Cuando México obtuvo la independencia en 1821, invitó a Yucatán que se uniera a su territorio y formara parte del imperio. Sin embargo, no fue hasta 1823 cuando, una vez instaurada la República Federal, los yucatecos aceptaron vincularse con la joven nación mexicana. Los sureños aprobaron la unión con la condición de que la República Mexicana se mantuviera de tipo federal para que, de esta forma, la región pudiera disfrutar de su histórica autonomía.

No obstante, en 1835 el presidente Antonio López de Santa Anna derogó la Constitución Federal de 1824 y promovió las Siete Leyes, un código que introducía un gobierno centralista. Este hecho provocó que el 4 de marzo de 1840 los yucatecos se declararan independientes con respecto a la nación mexicana.

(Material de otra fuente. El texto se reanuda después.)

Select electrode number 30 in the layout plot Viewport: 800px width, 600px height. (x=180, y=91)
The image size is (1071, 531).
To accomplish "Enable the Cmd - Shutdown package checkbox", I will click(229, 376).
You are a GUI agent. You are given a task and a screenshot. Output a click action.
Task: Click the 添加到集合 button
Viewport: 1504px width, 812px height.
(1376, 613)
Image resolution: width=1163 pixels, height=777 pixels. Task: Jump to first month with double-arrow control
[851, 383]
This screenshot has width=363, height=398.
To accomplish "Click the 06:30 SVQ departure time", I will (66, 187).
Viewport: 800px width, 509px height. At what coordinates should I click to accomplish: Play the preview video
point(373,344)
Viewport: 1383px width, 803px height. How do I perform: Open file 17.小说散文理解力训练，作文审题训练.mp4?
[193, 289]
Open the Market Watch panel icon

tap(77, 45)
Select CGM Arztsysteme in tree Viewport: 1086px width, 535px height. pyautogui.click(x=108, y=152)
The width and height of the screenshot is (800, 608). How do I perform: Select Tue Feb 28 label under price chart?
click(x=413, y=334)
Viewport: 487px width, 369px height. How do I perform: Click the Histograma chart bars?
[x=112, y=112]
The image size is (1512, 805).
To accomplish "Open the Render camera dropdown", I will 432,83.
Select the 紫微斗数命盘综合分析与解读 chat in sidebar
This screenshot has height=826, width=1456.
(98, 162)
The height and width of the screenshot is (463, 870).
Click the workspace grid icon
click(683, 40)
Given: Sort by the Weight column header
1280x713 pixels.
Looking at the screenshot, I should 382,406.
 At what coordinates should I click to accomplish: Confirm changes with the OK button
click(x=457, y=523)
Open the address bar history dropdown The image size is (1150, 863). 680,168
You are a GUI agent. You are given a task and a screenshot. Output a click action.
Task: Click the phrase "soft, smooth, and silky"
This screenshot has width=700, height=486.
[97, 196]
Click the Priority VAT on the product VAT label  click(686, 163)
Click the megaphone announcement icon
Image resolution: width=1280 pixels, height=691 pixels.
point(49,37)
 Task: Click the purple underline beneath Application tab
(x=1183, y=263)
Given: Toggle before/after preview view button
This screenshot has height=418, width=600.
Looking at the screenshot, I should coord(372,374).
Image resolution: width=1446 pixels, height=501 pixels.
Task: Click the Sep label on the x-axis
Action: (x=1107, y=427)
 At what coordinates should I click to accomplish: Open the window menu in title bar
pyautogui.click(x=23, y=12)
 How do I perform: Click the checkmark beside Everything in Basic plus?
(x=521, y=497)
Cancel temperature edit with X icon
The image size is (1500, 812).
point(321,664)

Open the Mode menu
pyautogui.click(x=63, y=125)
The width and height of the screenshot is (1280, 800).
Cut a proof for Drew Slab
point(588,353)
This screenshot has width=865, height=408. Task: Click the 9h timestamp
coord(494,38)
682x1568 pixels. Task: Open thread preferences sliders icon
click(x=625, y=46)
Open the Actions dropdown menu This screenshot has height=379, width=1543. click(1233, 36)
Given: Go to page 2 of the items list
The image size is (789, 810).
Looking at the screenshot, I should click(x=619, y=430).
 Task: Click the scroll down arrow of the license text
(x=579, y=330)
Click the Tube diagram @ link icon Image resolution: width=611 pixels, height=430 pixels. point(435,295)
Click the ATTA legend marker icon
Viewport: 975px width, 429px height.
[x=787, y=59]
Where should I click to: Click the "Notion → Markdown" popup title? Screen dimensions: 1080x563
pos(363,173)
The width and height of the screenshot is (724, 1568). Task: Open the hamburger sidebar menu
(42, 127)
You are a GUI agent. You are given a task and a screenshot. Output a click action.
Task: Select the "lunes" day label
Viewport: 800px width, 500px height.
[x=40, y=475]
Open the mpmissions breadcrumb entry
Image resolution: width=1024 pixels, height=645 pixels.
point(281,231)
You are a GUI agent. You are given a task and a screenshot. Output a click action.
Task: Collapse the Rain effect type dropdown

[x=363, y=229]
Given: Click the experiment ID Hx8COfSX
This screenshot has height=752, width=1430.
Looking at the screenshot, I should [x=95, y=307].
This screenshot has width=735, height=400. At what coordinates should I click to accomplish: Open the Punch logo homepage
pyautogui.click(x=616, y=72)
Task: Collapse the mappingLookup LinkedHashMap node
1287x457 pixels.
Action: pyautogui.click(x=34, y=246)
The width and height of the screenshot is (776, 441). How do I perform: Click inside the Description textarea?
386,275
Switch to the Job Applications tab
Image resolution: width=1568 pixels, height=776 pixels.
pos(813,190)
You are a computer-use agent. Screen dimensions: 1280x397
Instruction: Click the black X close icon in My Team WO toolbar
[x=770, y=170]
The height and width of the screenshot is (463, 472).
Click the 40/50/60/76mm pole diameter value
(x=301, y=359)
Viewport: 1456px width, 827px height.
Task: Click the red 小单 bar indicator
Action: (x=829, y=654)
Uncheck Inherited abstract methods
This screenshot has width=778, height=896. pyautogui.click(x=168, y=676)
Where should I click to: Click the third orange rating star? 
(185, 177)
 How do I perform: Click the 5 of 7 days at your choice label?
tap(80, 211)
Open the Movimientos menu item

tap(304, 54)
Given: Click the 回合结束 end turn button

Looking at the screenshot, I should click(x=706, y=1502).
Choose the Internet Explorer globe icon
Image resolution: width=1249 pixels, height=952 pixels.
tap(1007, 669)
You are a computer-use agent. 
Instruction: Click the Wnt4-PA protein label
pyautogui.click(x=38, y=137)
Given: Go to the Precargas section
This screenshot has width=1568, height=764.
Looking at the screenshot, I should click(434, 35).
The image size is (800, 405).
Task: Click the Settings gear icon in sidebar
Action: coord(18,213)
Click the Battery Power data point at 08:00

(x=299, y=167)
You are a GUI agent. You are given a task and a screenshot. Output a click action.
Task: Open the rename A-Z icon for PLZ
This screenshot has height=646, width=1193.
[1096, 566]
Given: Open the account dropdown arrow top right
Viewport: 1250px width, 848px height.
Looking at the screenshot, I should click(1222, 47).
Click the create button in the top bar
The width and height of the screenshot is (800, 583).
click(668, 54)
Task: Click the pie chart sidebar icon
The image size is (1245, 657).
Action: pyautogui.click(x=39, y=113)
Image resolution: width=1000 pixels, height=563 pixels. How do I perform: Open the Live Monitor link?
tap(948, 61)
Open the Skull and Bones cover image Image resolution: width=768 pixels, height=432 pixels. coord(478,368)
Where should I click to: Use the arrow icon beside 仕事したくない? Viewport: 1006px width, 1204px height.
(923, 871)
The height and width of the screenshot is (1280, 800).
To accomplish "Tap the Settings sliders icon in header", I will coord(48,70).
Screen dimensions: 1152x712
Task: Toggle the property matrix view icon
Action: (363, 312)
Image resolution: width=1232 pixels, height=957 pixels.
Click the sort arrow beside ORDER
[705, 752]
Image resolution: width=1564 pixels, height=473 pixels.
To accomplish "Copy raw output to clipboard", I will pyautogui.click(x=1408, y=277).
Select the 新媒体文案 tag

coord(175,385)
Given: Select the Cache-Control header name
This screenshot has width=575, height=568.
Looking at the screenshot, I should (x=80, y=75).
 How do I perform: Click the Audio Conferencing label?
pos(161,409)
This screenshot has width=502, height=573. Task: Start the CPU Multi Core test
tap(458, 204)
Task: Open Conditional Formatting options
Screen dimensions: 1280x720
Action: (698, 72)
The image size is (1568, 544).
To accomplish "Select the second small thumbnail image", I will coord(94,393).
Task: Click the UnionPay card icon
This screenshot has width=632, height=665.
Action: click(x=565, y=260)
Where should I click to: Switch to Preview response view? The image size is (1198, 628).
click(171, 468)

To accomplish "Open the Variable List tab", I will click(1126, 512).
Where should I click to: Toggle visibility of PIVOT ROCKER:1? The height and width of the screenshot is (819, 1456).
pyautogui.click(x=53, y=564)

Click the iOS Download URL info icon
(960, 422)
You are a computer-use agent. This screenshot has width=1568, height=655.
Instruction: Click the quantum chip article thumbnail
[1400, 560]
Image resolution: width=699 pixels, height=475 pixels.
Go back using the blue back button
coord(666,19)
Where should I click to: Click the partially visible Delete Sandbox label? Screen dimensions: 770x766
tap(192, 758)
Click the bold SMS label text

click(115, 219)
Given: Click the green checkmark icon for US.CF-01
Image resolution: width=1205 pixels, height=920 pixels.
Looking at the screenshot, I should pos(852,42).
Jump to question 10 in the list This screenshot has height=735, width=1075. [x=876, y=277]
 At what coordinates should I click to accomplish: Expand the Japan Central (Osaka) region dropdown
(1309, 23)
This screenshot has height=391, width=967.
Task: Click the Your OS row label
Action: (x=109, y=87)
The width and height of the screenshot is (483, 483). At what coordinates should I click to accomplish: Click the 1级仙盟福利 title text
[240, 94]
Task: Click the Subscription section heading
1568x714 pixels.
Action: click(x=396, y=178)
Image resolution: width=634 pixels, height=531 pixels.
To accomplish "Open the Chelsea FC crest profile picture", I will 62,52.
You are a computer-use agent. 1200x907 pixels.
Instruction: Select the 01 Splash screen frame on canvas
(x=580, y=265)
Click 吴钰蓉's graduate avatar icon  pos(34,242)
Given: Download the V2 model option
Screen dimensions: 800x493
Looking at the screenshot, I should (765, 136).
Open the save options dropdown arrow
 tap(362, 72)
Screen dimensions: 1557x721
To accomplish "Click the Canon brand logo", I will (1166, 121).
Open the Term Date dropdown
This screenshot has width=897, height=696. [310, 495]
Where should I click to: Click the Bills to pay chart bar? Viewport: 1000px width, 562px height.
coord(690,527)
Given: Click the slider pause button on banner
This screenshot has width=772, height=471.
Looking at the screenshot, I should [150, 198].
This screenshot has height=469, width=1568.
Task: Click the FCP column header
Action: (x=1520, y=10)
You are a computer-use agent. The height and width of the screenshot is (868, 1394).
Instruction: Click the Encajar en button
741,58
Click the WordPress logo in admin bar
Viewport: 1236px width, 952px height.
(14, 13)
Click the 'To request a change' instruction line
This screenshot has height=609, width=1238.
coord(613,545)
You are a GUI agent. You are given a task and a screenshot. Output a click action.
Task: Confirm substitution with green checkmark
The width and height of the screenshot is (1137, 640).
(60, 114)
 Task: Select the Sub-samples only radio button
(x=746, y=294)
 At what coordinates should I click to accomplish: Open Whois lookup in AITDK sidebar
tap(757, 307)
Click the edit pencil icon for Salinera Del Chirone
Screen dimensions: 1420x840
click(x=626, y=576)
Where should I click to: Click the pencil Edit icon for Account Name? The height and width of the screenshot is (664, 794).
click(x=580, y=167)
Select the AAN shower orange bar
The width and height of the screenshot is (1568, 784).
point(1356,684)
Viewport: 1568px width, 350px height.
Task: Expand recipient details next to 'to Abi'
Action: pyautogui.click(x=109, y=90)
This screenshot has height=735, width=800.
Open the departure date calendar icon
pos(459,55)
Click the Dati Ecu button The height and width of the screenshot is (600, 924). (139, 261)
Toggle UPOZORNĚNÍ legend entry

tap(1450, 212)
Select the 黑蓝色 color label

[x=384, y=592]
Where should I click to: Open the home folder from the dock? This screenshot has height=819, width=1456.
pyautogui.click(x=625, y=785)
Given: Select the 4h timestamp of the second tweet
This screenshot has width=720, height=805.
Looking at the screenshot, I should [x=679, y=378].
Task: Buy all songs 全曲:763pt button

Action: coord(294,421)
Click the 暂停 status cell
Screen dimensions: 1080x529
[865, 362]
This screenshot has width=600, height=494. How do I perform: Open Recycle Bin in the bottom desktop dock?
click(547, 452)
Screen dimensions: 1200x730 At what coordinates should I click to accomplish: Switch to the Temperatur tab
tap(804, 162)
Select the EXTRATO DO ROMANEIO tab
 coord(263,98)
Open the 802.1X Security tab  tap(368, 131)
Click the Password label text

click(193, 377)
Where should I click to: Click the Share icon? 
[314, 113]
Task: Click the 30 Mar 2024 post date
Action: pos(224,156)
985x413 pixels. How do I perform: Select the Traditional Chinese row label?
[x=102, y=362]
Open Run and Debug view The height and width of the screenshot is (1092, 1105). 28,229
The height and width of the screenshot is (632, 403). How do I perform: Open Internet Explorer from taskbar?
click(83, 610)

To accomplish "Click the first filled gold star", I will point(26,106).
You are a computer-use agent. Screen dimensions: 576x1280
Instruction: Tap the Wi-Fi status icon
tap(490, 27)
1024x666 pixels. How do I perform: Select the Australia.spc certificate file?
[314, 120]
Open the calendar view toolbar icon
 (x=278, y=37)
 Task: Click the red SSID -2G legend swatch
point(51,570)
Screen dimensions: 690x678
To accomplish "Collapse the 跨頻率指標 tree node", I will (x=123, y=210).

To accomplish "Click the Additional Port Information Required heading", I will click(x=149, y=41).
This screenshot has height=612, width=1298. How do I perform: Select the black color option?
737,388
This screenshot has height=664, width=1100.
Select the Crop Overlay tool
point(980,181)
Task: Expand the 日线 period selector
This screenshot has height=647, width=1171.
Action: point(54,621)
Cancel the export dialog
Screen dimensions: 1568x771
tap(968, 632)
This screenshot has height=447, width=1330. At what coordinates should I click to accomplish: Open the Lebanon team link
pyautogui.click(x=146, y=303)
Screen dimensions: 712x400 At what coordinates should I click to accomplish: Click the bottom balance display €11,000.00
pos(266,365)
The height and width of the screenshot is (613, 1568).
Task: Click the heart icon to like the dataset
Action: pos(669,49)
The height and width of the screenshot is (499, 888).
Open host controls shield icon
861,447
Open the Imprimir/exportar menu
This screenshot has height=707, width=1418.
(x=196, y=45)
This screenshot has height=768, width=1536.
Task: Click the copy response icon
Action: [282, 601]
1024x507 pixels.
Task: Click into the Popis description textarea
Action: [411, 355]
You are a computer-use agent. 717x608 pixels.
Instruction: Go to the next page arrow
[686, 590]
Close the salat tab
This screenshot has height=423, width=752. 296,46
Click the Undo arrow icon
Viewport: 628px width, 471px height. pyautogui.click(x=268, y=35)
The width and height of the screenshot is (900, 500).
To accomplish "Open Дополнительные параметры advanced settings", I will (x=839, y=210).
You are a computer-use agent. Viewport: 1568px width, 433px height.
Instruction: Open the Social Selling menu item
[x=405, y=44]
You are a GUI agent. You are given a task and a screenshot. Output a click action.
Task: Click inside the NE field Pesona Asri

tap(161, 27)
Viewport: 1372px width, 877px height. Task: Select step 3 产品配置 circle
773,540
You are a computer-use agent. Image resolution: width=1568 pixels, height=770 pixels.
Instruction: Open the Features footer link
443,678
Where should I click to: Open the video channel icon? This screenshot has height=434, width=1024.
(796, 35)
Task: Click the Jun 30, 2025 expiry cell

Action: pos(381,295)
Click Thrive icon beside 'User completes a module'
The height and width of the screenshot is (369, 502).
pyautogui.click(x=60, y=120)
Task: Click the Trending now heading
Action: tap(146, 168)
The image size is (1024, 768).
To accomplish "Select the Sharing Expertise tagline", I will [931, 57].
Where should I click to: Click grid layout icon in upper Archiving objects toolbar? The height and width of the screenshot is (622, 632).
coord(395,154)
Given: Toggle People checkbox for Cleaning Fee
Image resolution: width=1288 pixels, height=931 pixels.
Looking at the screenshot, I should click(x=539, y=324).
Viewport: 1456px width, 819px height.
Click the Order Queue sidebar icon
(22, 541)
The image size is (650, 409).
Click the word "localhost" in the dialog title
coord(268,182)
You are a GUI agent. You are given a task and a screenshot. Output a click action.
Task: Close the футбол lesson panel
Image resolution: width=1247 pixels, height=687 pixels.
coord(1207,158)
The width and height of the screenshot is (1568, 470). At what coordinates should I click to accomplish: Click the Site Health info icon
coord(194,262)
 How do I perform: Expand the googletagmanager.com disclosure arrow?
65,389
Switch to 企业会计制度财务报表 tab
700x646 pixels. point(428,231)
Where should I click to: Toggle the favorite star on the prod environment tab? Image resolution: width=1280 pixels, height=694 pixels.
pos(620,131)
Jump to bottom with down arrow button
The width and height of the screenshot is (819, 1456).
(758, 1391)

En octubre de 1841, el Congreso de Yucatán aprobó la independencia, promulgando su propia constitución de corte liberal. Ante esta situación, el Gobierno mexicano emprendió una serie de medidas contra la región sureña, entre las que destacaban la invasión armada y la declaración de guerra.

Después de una serie de negociaciones, el Gobierno mexicano se dispuso a conceder nuevamente a Yucatán la autonomía que tanto reclamaba a cambio de su reincorporación en 1843 al territorio de México. Sin embargo, el Congreso de la nación desaprobó un año más tarde los derechos concedidos a los yucatecos, provocando que en 1846 estos últimos se declararan nuevamente independientes.

No obstante, con el establecimiento en 1846 de la Segunda República Federal y la restauración aquel mismo año de la Constitución de 1824, se abría de nuevo la posibilidad de la reincorporación de Yucatán al territorio nacional, acontecimiento que se llevaría a cabo el 17 de agosto de 1848. De esta forma, Yucatán volvía a unirse a México, una unión que dura hasta nuestros días.